**Consigne écrite 1:** D'après le passage sur l'ethnohistoire, où et à quelle date s'est tenue la soutenance de thèse ?
**Consigne écrite 2:** Dressez la liste des qualifications que l'on a tour à tour attribuées à l'ethnohistoire dans le passage sur l'ethnohistoire.
**Consigne écrite 3:** Reprenez le passage sur l'ethnohistoire à la suite de sa dernière phrase.

**Passage sélectionné:**
--------

1. Ethnohistoire, mode d’emploi
C’était à l’Université de Montréal, le 10 septembre 1991, lors de ma soutenance de thèse portant sur la guerre en Iroquoisie ancienne1. Après l’exposé introductif de rigueur, j’appréhendais la question qui déconcerte. Elle vint la première, posée par l’examinateur externe et ethnohistorien Charles A. Martijn (né en 1934): «Le candidat affirme, à la page 13 de sa dissertation, qu’il a tiré profit de toute une typologie de sources documentaires pour mener à terme son étude. Néanmoins, il a jugé que les témoignages oraux s’avéraient inefficaces à constituer seuls un domaine de la culture permettant de véhiculer l’histoire des pratiques guerrières des Iroquoiens. Aussi, peut-il élaborer sur ses démarches en vue de vérifier cette assertion?» L’interrogation renvoyait à une question de fond: comment faire l’Histoire des Autres? Faute d’en avoir reconnu toute la subtilité à l’époque de ce rite de passage, j’esquisse aujourd’hui, le doctorat en poche, quelques éléments d’une réponse.
Une nature hybride
Le terme «ethnohistoire» a été introduit dans le vocabulaire des sciences sociales au mitan du XXe siècleet a pris son sens dans les études des anthropologues amérindianistes qui avaient entrepris de reconstituer certains pans du passé des peuples autochtones de l’Amérique du Nord2. On a dit de l’ethnohistoire qu’elle était une avenue de recherches faisant appel aux traits spécifiques et essentiels de l’anthropologie (assemblage de procédés relevant de toutes les formes du savoir) et aux matériaux de l’histoire (archives et livres imprimés)3. On a écrit, par ailleurs, que ce domaine hybride tirait parti de la démarche historienne (analyse documentaire classique) qu’il appliquait à des sources de données (lieux d’où surgissent les documents) concernant des entités sociales étudiées par l’anthropologie dont le passé ne relevait pas du champ d’investigation de l’historiographie traditionnelle4.
Les ethnohistoriens s’accordent également pour affirmer que l’engouement de l’anthropologie pour l’histoire a incité les ethnologues et les historiens à préciser les affinités entre les deux disciplines5. Ce diptyque (jeu d’échos) aura amené des chercheurs à conclure que l’ethnologie différait de l’histoire, non pas tellement par son objet, mais par son orientation6. Les deux savoirs ne s’intéressent-ils pas au passé et au devenir humains? L’histoire par le biais des textes – et pour laquelle le rapport aux sources est premier –, et l’ethnologie, par l’intermédiaire de son étude des sociétés vues de l’extérieur et par l’éloignement de son regard. Aussi a-t-on tour à tour qualifié l’ethnohistoire de développement disciplinaire supplémentaire, de branche annexe de l’anthropologie ou de l’histoire, de pratique d’analyse particulière permettant d’exploiter certains types de données, de filon riche en sources de première main (lire en renseignements utiles) où s’approvisionnent au besoin les disciplines connexes de l’anthropologie et de l’histoire (archéologie, géographie, sociologie, etc.)7.

--------

**Informations affichées:**
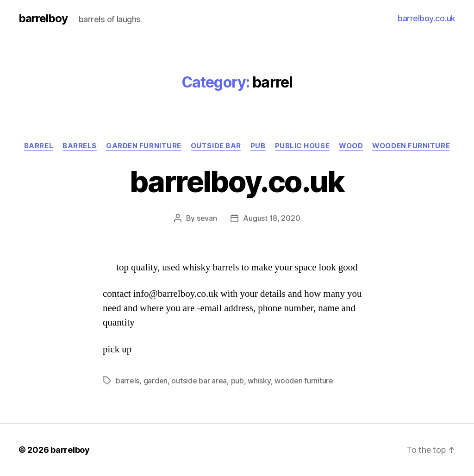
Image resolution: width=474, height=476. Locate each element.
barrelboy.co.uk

--------

**Réponse produite 1:** Elle s'est tenue à l'Université de Montréal, le 10 septembre 1991.

**Réponse produite 2:**
- Un développement disciplinaire supplémentaire
- Une branche annexe de l'anthropologie ou de l'histoire
- Une pratique d'analyse particulière permettant d'exploiter certains types de données
- Un filon riche en sources de première main où s'approvisionnent au besoin les disciplines connexes de l'anthropologie et de l'histoire

**Réponse produite 3:**
Dans cette foulée, les ethnohistoriens en sont venus également à se demander si leur spécialité s’apparentait davantage à l’anthropologie qu’à l’histoire. Incarne-t-elle l’interstice où se rejoignent deux disciplines distinctes pour reconsidérer en profondeur leurs rapports depuis qu’elles sont devenues au XIXe siècledes savoirs séparés pour des raisons, faut-il le rappeler, beaucoup plus idéologiques que scientifiques8? Ou encore: s’avère-t-elle plutôt un attrape-tout publicitaire alléchant pour promouvoir l’interdisciplinarité ou pour musarder dans le coffre à outils du voisin, tout en évitant de remettre en cause l’épineux problème du cloisonnement au sein des sciences humaines et sociales9? Toujours est-il qu’au fil du temps et des questionnements, l’ethnohistoire a hérité de plusieurs couches de sédimentations savantes.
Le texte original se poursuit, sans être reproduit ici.